> [TASK INSTRUCTIONS]:
Please check the C++ tutorial: what command does it give for installing the needed packages on Debian?

1- “Hello, world!”

This is the first post in the “C++ for the self-taught” series - the second if you count the introduction. We will take a look at how to create your first C++ application. In order to create an application in C++, you need a compiler: unlike some interpreted languages such as Perl, Python and PHP, C++ is first compiled into machine code, and then executed. For brevity, we won’t go into that process, which actually involves several more steps than compiling, now, but we’ll dive directly into the code and see the machinery at work.

Let’s take our first look at a program written in C++:

#include <iostream>

using namespace std;

int main()
{
        cout << "Hello, world!" << endl;
}

Right off the bat, we have many of the features of C++ used in eight lines of code: we’re using the preprocessor, we’re using operator overloading, we’re using name spaces and we’ve defined a function - and all it does is output “Hello, world!” to the console.

Building the example

copy the code to a file called main.cpp
make sure you have GNU Make and G++ installed

on Cygwin, the necessary packages are called make and gcc-g++ and you can install them using Cygwin’s Setup;

on Debian, the necessary packages are called make and g++ and you can install them by running apt-get install make g++.

from the console, in the same directory as your new main.cpp file, run make main. GNU Make will figure out how to make main.

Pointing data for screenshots
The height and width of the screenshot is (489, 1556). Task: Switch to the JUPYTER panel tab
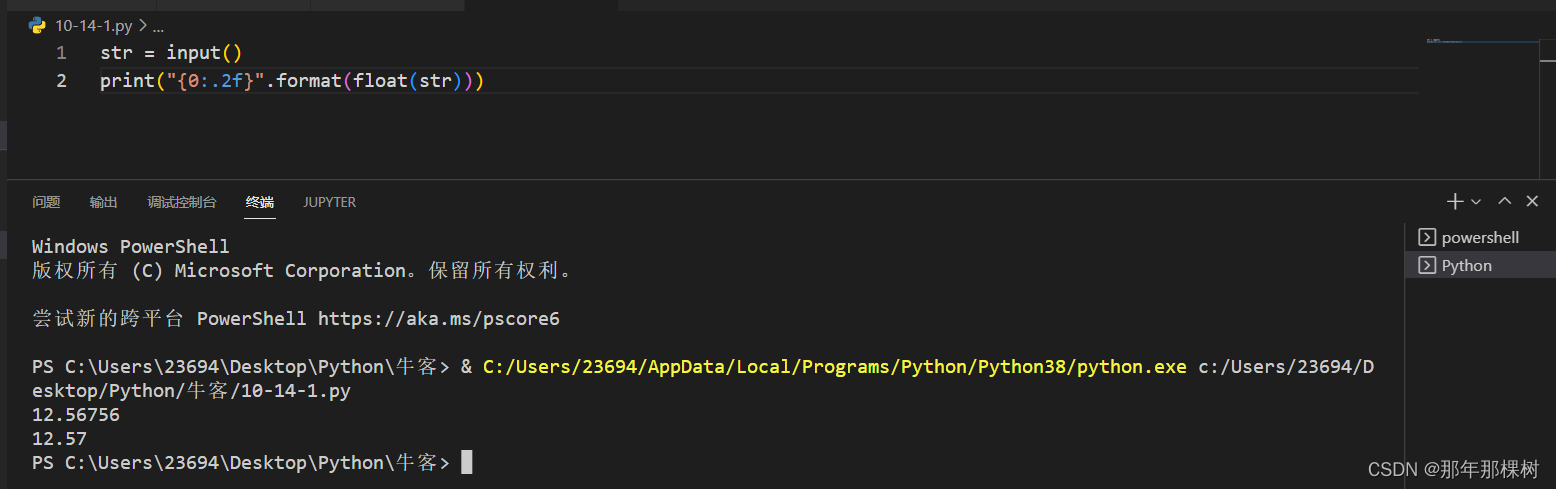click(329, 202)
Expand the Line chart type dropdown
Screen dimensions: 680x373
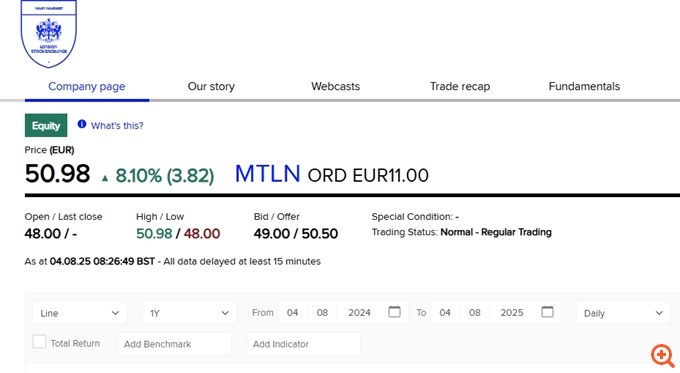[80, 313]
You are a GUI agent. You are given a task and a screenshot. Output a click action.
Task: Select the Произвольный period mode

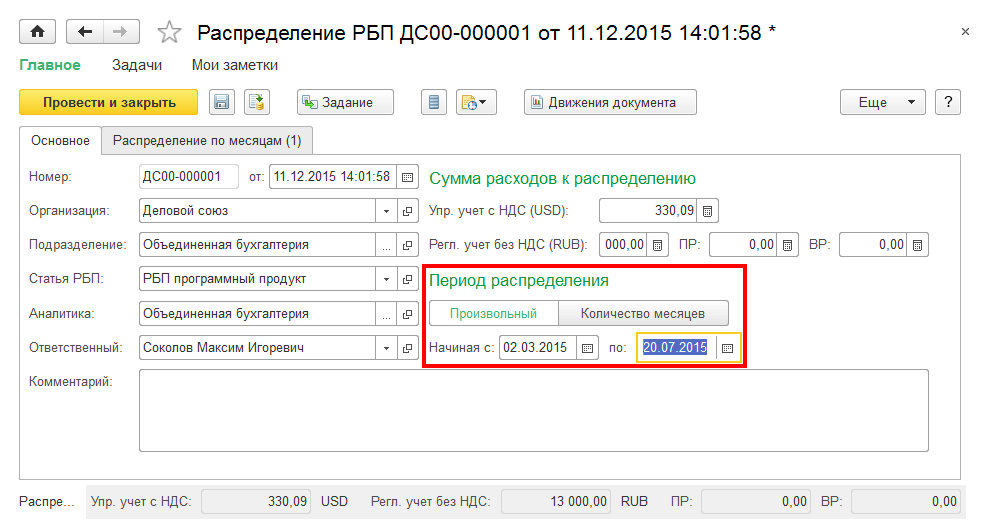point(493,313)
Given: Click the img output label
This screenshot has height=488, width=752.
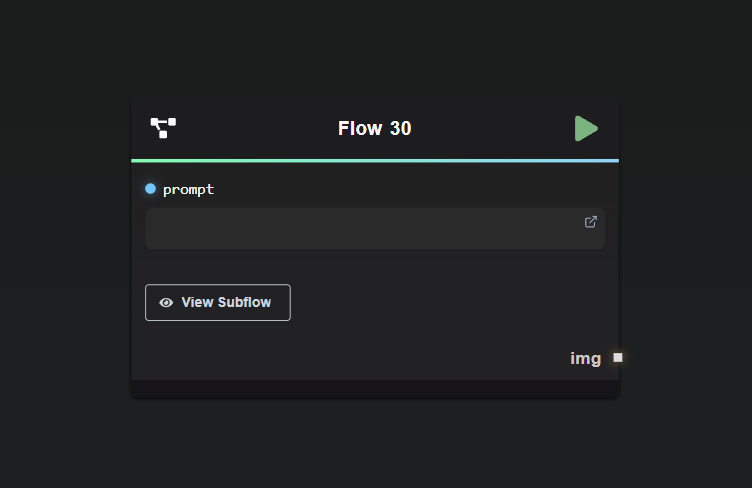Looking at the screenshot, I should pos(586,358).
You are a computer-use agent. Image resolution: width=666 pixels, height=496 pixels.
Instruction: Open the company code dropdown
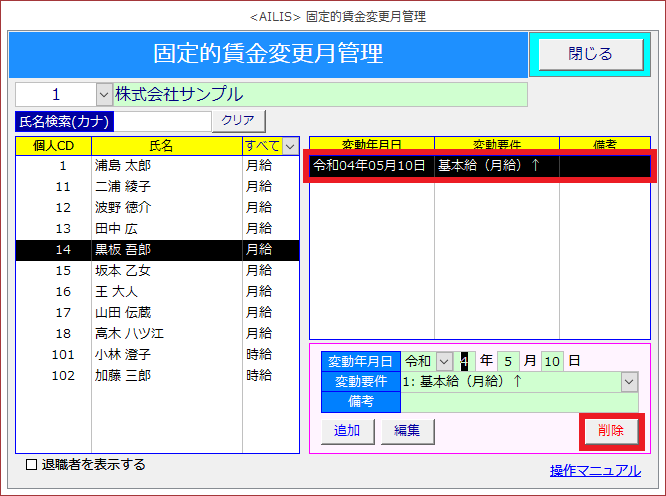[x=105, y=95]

> [TASK RESULT]:
apt-get install make g++